Qui est John Galt?
In completely unexpected news, the fourth richest man in the world, the richest man in France, Bernard Arnault, is reportedly applying for a Belgian passport. Arnault emigrated to the United States during the last Socialist presidency in 1981. For some unexplained reason, the business magnate hasn’t picked our country this time around.
Arnault, who owns Louis Vuitton and Marc Jacobs (among many other luxury companies), has been reported to be worth anywhere from $26 to $41 billion. He denies the move is an attempt to dodge the French Socialists’ planned 75 percent tax rate on high earners. And this piece makes a good case that he might be telling the truth.
But why wouldn’t he move? (I’ve defended Eduardo Saverin in the past for a similar sin.)
Francois Fillon, Nicolas Sarkozy’s former prime minister, recently said that there will be an “exodus of fiscal fugitives” due to the President Francois Hollande’s proposed huge tax hike on the wealthy. “You only have to go to London to see all the young French people who have left because they sense that France is a country with no room for those who succeed,” he went on.
Arnault’s bid for duel citizenship has created a media frenzy. The Left in France, as they do so often over here, argue that paying taxes is patriotic. Leader of the far-right National Front, Marine le Pen, agreed, accusing Arnault of “scandalous behavior.”
The Liberation newspaper ran a front-page headline that said “Get lost, rich bastard” (or something similar):
The headline, superimposed on a photo of the smiling Mr Arnault carrying a red suitcase, is a play on a comment by former president Nicolas Sarkozy, who publicly muttered “Casse-toi, pov’ con” (“Get lost, you poor idiot”) at a man who refused to shake his hand.
Arnault is suing the paper for “public insult” of “vulgarity and brutality.”
Why would Arnault choose Belgium? There could be personal reasons, of course, but please note this quote from Businessweek:
“I have at least one client who is becoming Belgian for strictly precautionary reasons,” said Arnaud Jamin, a tax lawyer at Fidal law firm in Paris who said he doesn’t have knowledge of Arnault’s case.

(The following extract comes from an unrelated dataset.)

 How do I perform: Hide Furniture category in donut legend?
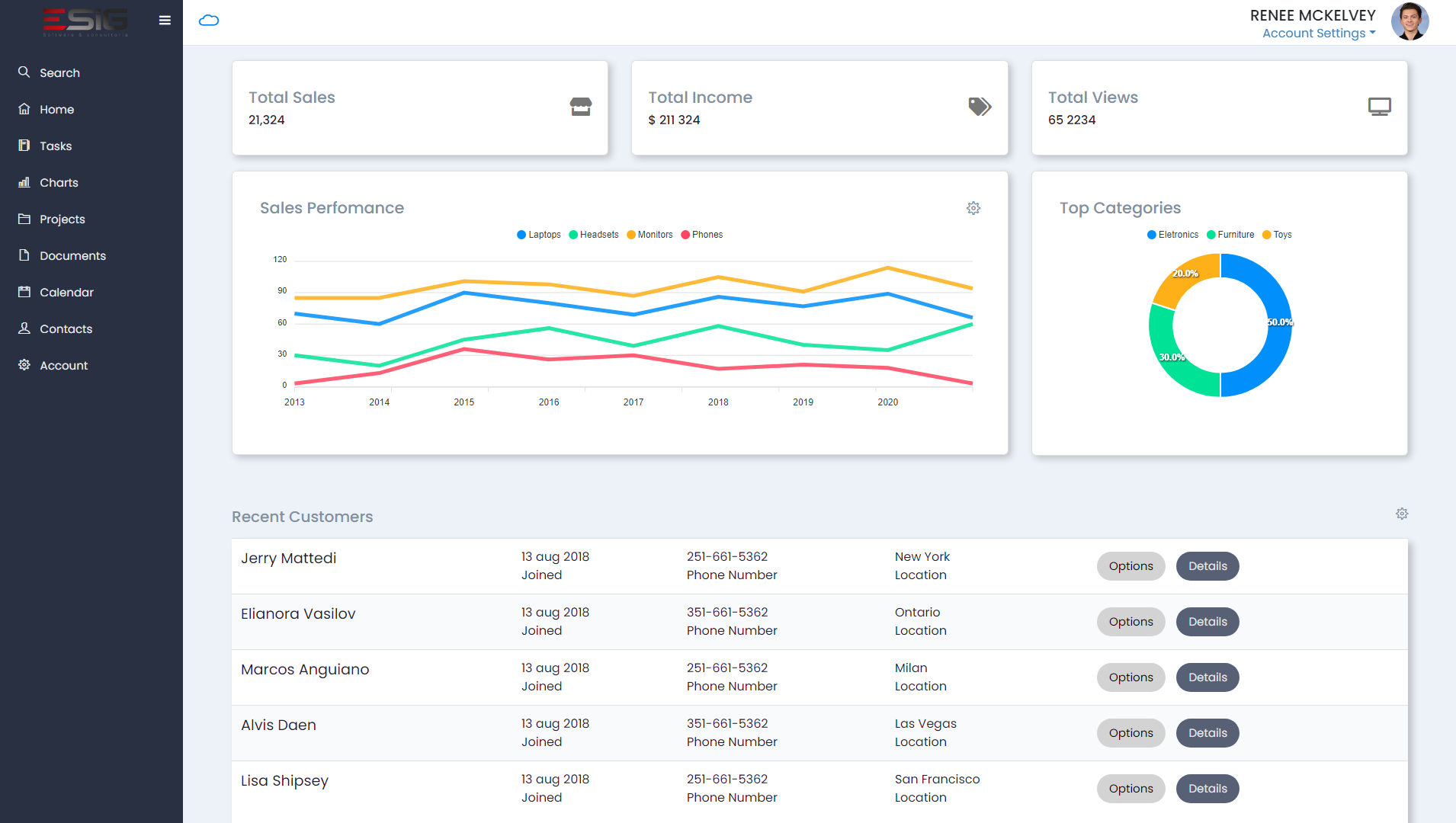pos(1230,235)
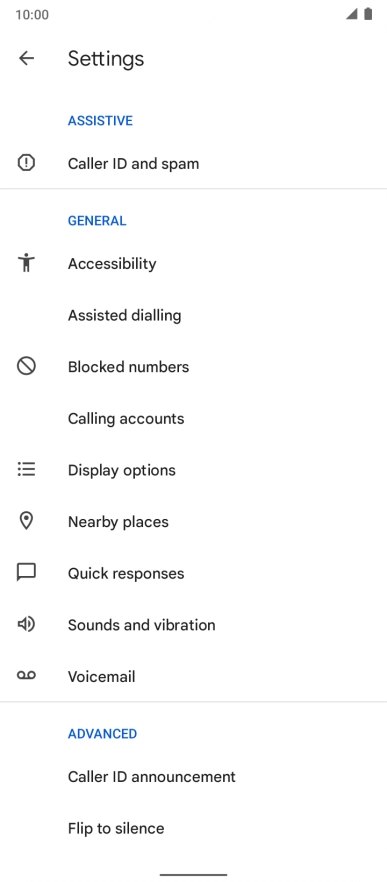Open Flip to silence option

point(194,829)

The billionaire’s plans spotlight France’s constantly changing, politically-driven taxation, said Jamin.
“Belgium has fiscal stability,” Jamin said. “That’s very important. In France, taxation changes all the time, and politicians play on announcements. That puts wealth at risk.”
I’m not exactly sure what Jamin means when he says “politicians play on announcements” but it feels very familiar.